On the sixth day she woke up without a project. She woke up in a cleaned-out house that didn’t really belong to her anymore, in a bed she couldn’t seem to get out of. She lay there and watched the sunlight creep over her blanket. She didn’t have a message to deliver in Tibby’s name anymore. She didn’t have a house to sell anymore. She didn’t have a man to contemplate a life with anymore.
She had … what did she have? She had large feet. She had self-pity. She had an ingrown toenail on her left big toe. She had four days until she could get on a flight back to the States.
She stayed in bed until after noon. She made herself an omelet. She sat cross-legged on the floor of Valia’s closet for a while. Then she got up and looked through the last of the clothes in her grandmother’s closet, the ones destined for the garbage.

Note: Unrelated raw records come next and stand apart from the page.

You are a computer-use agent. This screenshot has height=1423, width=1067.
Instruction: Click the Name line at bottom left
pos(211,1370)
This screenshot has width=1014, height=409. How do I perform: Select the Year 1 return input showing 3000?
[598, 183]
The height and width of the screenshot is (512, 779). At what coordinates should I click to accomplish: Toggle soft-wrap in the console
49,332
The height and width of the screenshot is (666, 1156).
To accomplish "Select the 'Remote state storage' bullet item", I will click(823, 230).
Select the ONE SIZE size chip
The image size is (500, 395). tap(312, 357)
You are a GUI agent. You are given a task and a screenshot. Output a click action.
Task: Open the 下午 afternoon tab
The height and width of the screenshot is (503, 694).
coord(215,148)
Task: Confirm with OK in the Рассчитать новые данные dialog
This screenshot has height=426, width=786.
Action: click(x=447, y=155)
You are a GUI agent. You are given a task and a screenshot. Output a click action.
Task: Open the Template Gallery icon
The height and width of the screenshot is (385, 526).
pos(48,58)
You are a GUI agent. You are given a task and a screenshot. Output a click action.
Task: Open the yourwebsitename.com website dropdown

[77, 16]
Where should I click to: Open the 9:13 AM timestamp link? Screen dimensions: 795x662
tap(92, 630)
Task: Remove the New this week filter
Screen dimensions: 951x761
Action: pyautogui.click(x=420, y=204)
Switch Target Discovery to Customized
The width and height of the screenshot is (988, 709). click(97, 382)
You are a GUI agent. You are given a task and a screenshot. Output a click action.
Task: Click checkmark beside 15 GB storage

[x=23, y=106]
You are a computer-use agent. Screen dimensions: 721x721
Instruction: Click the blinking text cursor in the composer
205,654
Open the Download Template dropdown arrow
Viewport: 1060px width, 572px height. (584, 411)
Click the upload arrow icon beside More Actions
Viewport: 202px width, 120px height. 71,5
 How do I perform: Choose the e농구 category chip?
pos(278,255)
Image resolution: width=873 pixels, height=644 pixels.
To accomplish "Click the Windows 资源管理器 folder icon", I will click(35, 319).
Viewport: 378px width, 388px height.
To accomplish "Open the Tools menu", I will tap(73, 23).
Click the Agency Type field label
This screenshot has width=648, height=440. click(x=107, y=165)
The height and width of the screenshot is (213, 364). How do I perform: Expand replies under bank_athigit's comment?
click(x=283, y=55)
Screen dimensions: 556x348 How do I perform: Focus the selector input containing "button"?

She tried on Valia’s pink cotton bathrobe and then her Pucci-style housedress. She put both of them in her suitcase.
Her bapi had died long ago. Most of his stuff had been cleaned out and given away years before. But when she wandered into his closet she found a pair of silver cuff links in the shape of lions in the back of a drawer. She also saw, still pinned to the wall, two small drawings she had made that first summer, one of a church in the village and another of the fishing boats in Ammoudi. She remembered showing them to Bapi when she’d first made them, and his wordless appreciation. She’d left them in her room when she’d gone back to the States. It felt self-important or presumptuous of her to have given them to him, but she was moved that he had liked them enough to keep them and hang them in his closet. She was moved at the idea that he would have looked at them and thought of her when she wasn’t there.